起業するも手形詐欺に遭い借金まみれになった青年・カズヒロ。代議士の裏切りで罪を着せられた中年秘書・コタニ。御曹司を射止めるも調停離婚させられた元OL・タツコ。人生に行き詰まり富士の樹海に迷い込んだ彼等は、幻の洞窟―“穴”で生活する老人・ロクさんに出会い、自給自足の共同生活を始める。洞窟の奥底で稀少金属が見つかったとき、彼らは日本転覆を企てる!?

 富士の樹海といえば自殺者の多い場所としても有名で、ここを舞台とした物語はいろいろと描かれている。この「穴」もそのひとつだが、重苦しい雰囲気はみじんもなく、穴の中での需給自足も含めてコミカルな雰囲気で物語は進んでいく。

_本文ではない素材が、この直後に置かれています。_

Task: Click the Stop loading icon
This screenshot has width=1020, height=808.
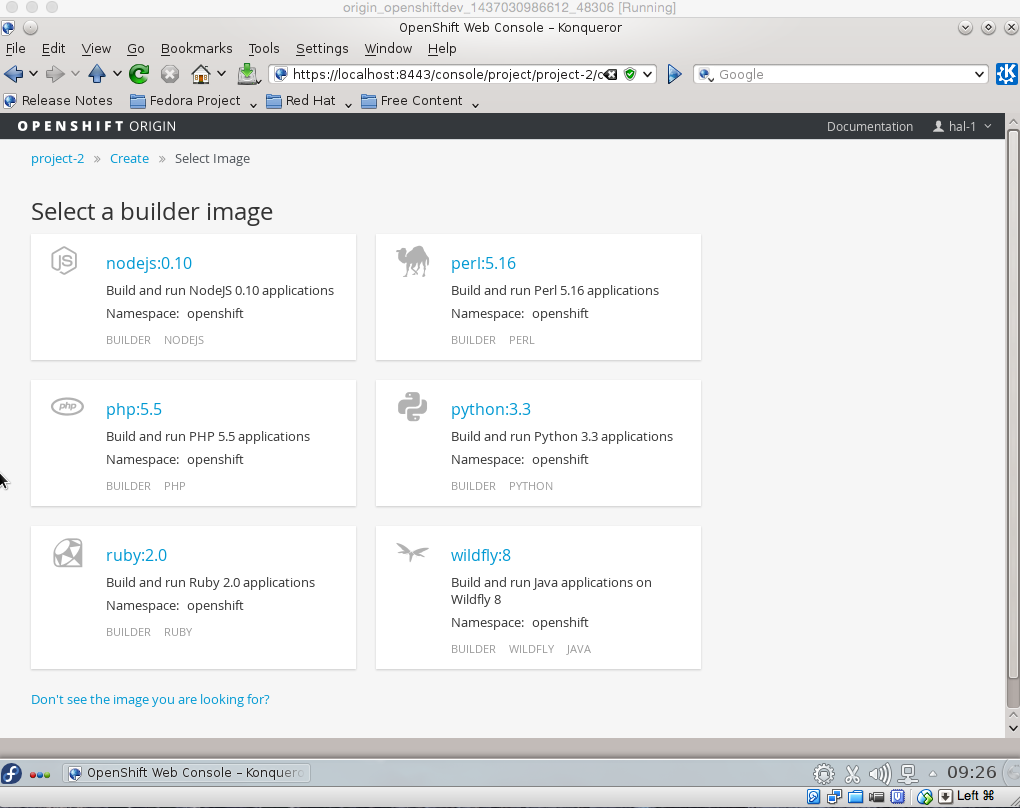Action: point(170,74)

  幻の洞窟の住人ロクさんの素性は分からないが、そこに集まってきた面々はいずれも社会でうまくいかずドロップアウトして者ばかり。それでも洞窟生活を続けていくうちに、徐々に元居た社会に復帰したくなってくるというのが面白い。

 欲を捨てて逃げ出したつもりが、ちょっとしたことで逆に欲がわいてきて再び社会に戻りたくなる。実際にも起こり得る話だなと感じた。

 それでも、穴の中や樹海の中で繰り広げられる”縄文生活”の描写や内容は、読んでいて思わず何日か体験したくなるような面白さがある。原宏一さんの作品にはこういった非現実的な話がときどき出てくるが、どれも実際に体験したくなることばかりだなと感じた。

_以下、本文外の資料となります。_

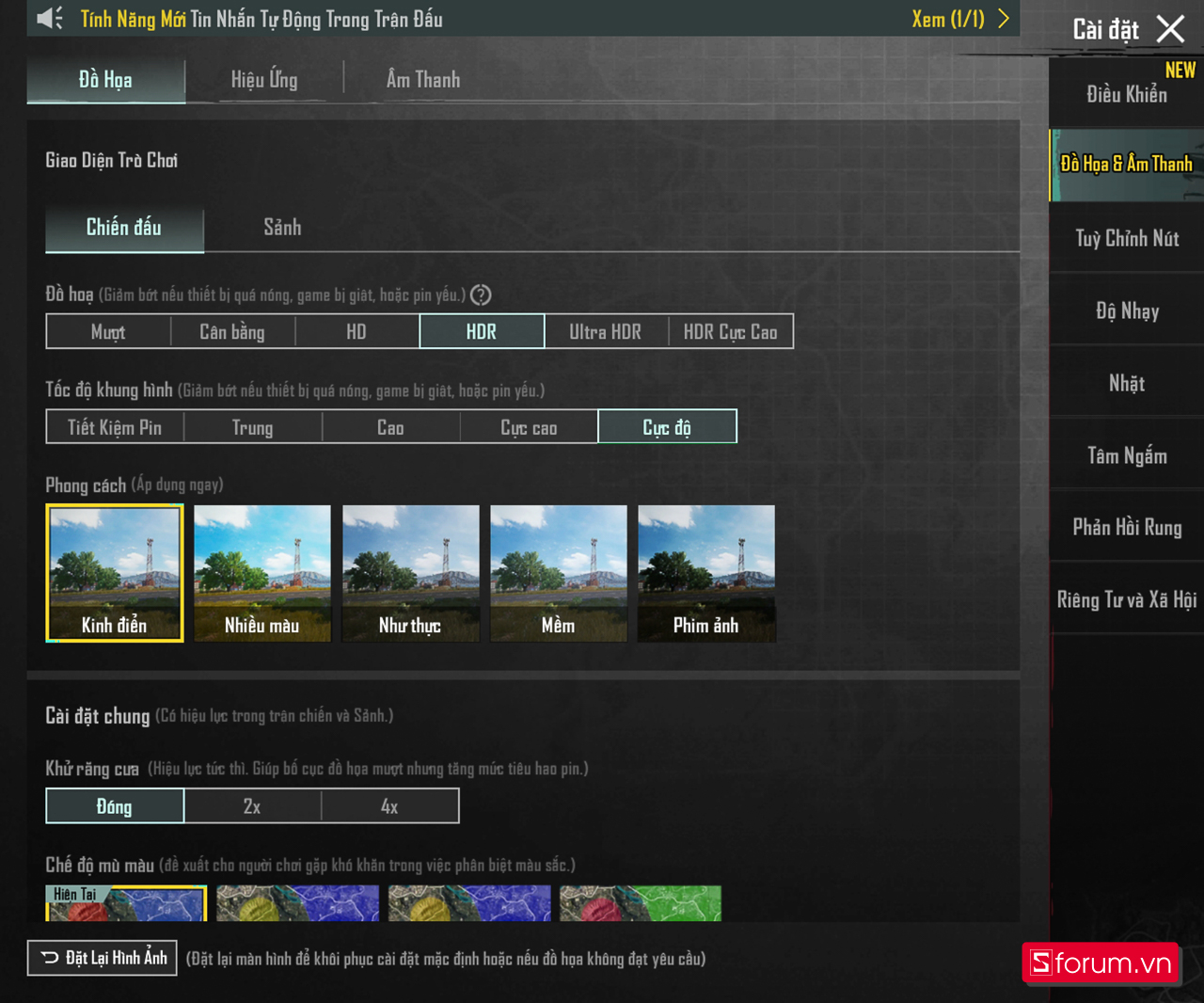The width and height of the screenshot is (1204, 1003).
Task: Click Đặt Lại Hình Ảnh reset button
Action: click(x=103, y=959)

  社会を飛び出してきて、再び社会に戻ろうとする。哀しさの中に漂う人間味や生きることの難しさや尊さなど、いろいろと感じることの多い一冊だった。 

穴 (実業之日本社文庫)

穴 (実業之日本社文庫)

 

 ■原宏一さんの世界

 私が原宏一さんの作品で初めて読んだのが「ヤッさん」という一冊。職場のビブリオバトルで紹介されたので読んでみたが、心温まる物語に引き込まれてしまった。

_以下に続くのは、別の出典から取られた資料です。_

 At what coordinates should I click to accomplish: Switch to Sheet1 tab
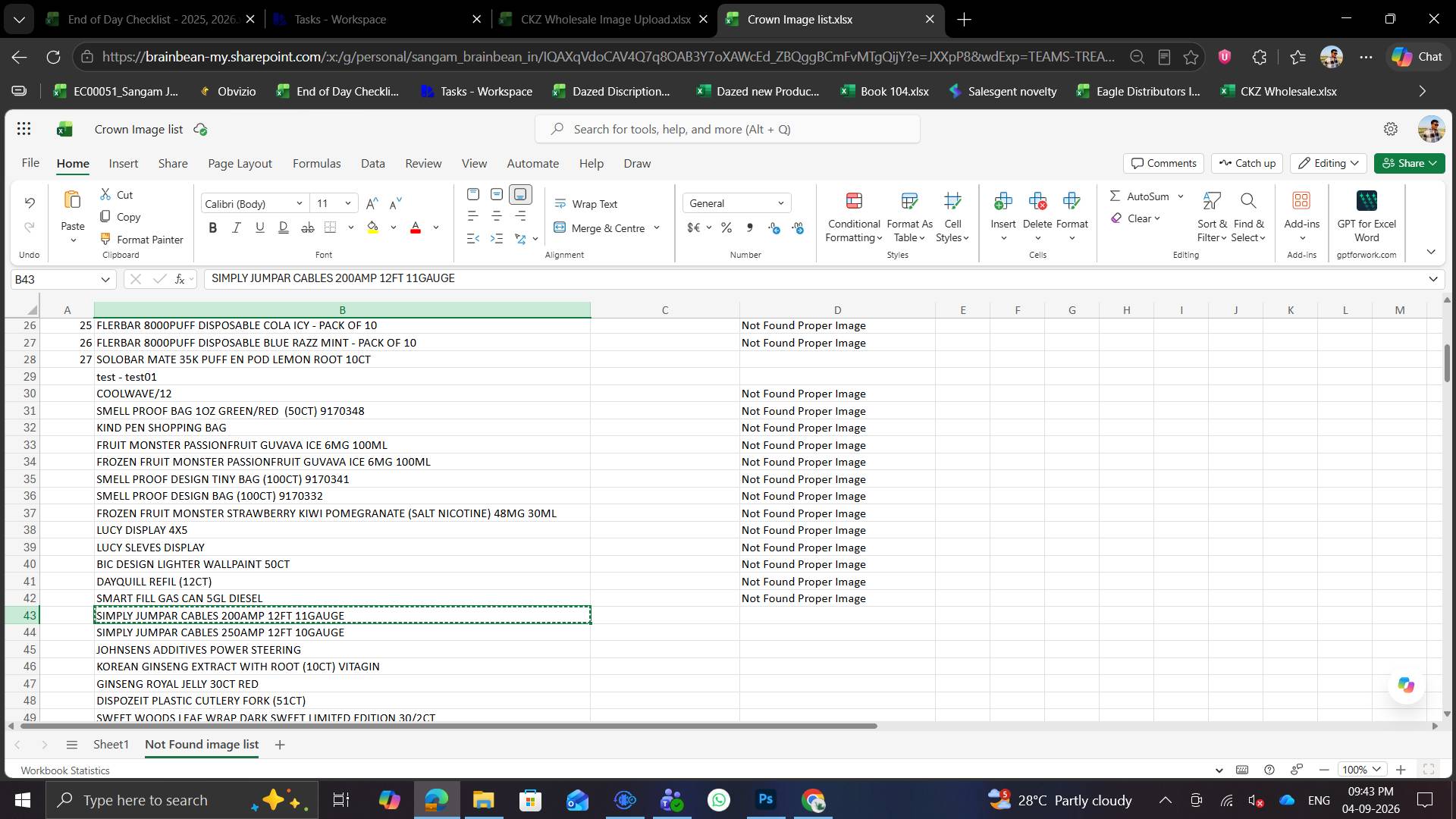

 その他にも、「極楽カンパニー」「佳代のキッチン」「東京箱庭鉄道」など、働く事について考えさせられる内容の作品を多く手掛けられている。そういう点では今回ご紹介した「穴」も同様のことが言えて、働くことの難しさや楽しさなどが描かれている。

 私が原宏一さんの作品を読みたくなるのは、ひとつには物語の中心が人の心の中に設定されているという点だ。「働く」ということや「生きる」ということが真ん中に据えられていながら、それに対して前向きに立ち向かっていく人々の姿に励まされるからだろうと思う。

 また、どの物語でも登場人物に本物の悪人というのが存在しない。たとえ嫌な性格をしていたとしてもどこかで憎めない人物として描かれているため、読んだ後にも爽やかな気分が残るという点も共通している。

 だからこそ、仕事で疲れた時に原宏一さんの作品を読みたくなるのかもしれない。